* **Selected extract**:

Segment Open

Israel-Gaza raises fears of a digital divide among Democrats

REUTERS/Caitlin Ochs

THE NEWS

“I don’t think I’m going to make too many videos about this,” said Alex Peter. It was October 8, hours after Hamas militants launched terror attacks on Israel. Peter, a TikToker with hundreds of thousands of followers, talked for three minutes about how “a superpower that has full faith and funding from the U.S. government” oppressed “people living in destitution.”

He headed to a solidarity rally in Times Square — then watched, with dismay, as media coverage focused on an attendee who displayed a swastika and another who praised the attacks, prompting prominent progressive politicians to disavow the event amid a national debate over antisemitism on the left. Peter posted more videos, on a platform that quickly became dominated by pro-Palestinian accounts and conversations, to the distress of pro-Israel politicians and activists.

“What’s happening now is so horrific that even the most indoctrinated people have a little bit more doubt about it,” Peter told Semafor. He’d blocked hundreds of comments he considered offensive, but kept a receptive audience of more than 870,000 followers.

Peter’s turn to Israel commentary was coming just as the political establishment outside of it was beginning to panic about the state of Gen Z — and especially the discourse on newer social media they tend to favor. Spokesmen for the Israel Defense Forces get ridiculed in these spaces; images of attacks that have killed thousands of Gazans spread instantly, with no filter.

“There are more perspectives now, in a more communicable format,” said Hasan Piker, a leftist Twitch streamer with 2.6 million followers. “But the other factor is that Israel is more brutal this time around, and has only increased its violence.”

Segment Closed

* **Entries supplied**:
Segment Open

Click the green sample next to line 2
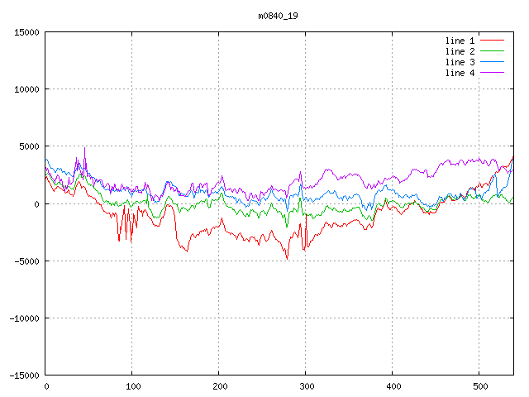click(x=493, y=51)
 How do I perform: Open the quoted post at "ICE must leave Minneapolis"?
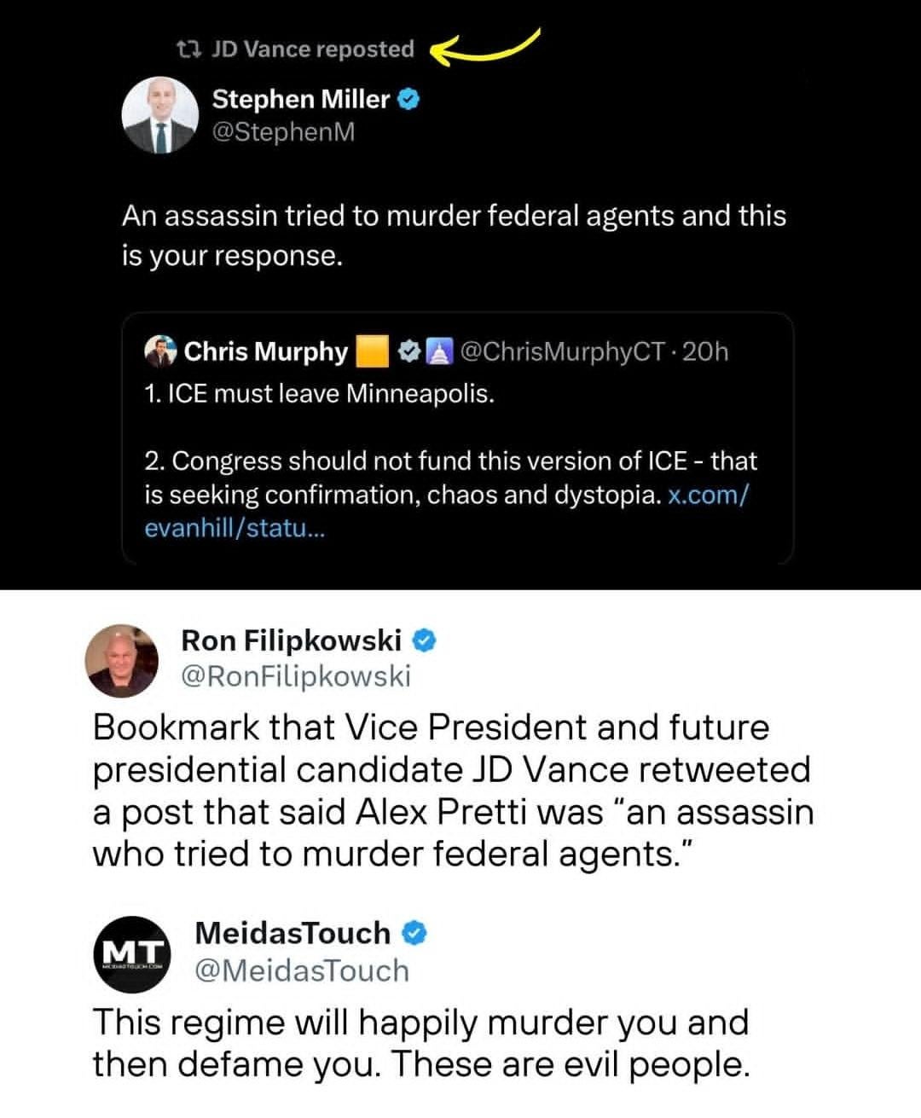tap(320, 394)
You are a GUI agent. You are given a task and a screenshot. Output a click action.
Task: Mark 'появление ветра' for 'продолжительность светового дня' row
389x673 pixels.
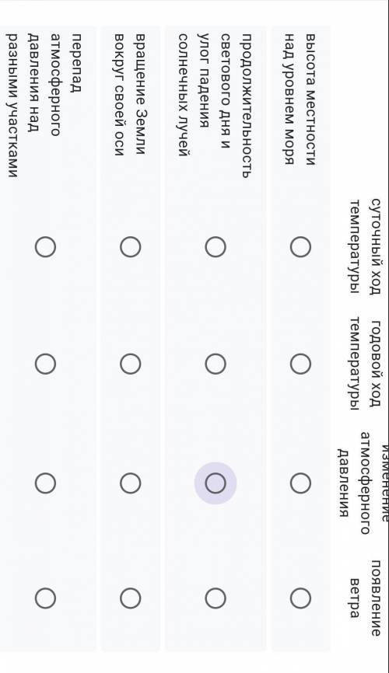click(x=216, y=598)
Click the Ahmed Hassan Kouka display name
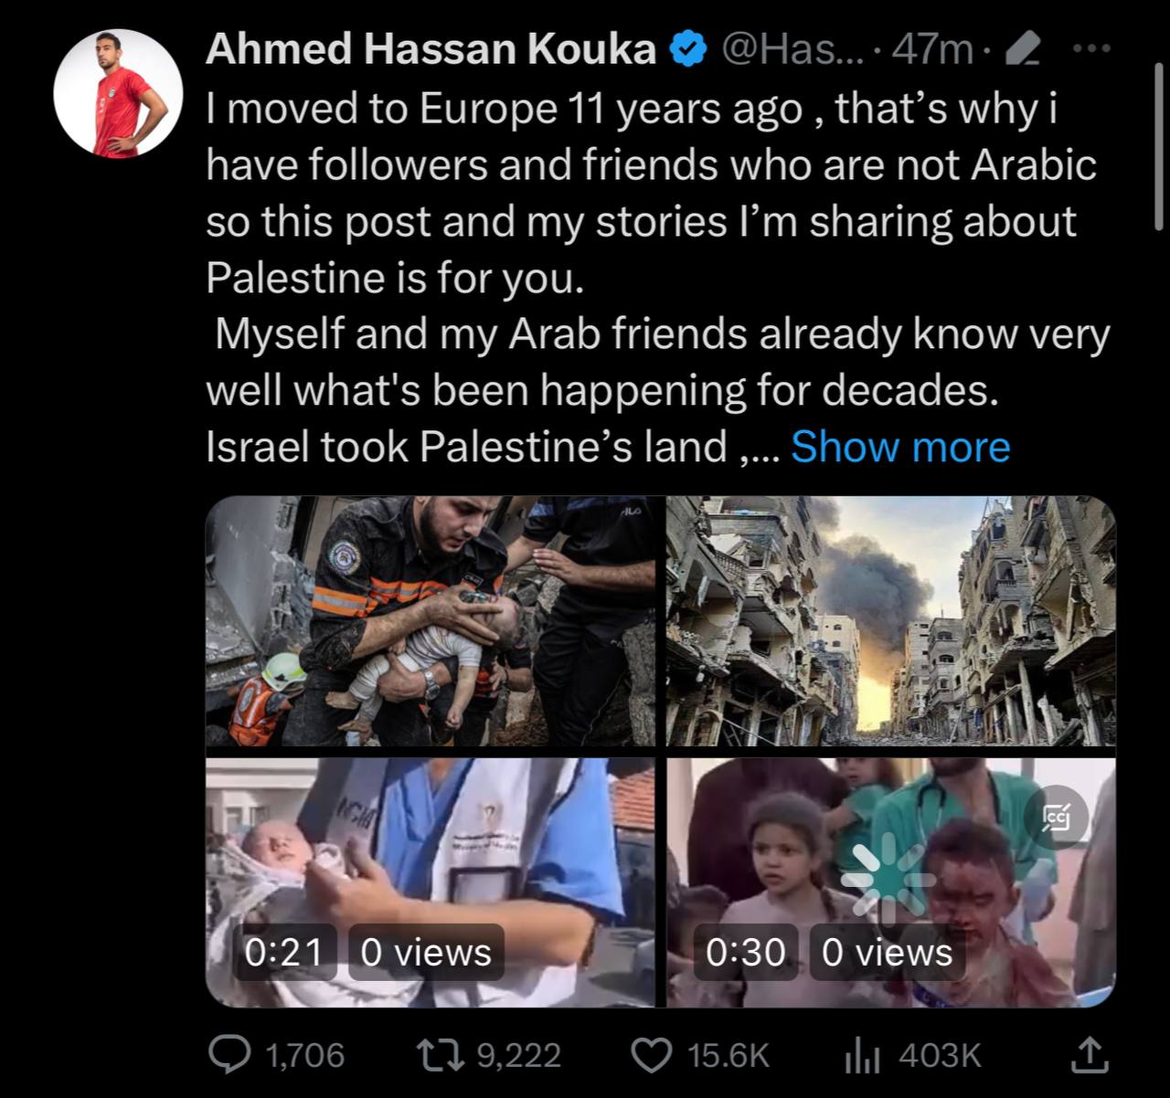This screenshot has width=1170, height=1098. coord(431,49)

Segment Closed

* **What you will do**: Please repeat the Israel-Gaza article word for word from "REUTERS/Caitlin Ochs" to "politicians and activists.".

* **Exercise output**:
REUTERS/Caitlin Ochs

THE NEWS

“I don’t think I’m going to make too many videos about this,” said Alex Peter. It was October 8, hours after Hamas militants launched terror attacks on Israel. Peter, a TikToker with hundreds of thousands of followers, talked for three minutes about how “a superpower that has full faith and funding from the U.S. government” oppressed “people living in destitution.”

He headed to a solidarity rally in Times Square — then watched, with dismay, as media coverage focused on an attendee who displayed a swastika and another who praised the attacks, prompting prominent progressive politicians to disavow the event amid a national debate over antisemitism on the left. Peter posted more videos, on a platform that quickly became dominated by pro-Palestinian accounts and conversations, to the distress of pro-Israel politicians and activists.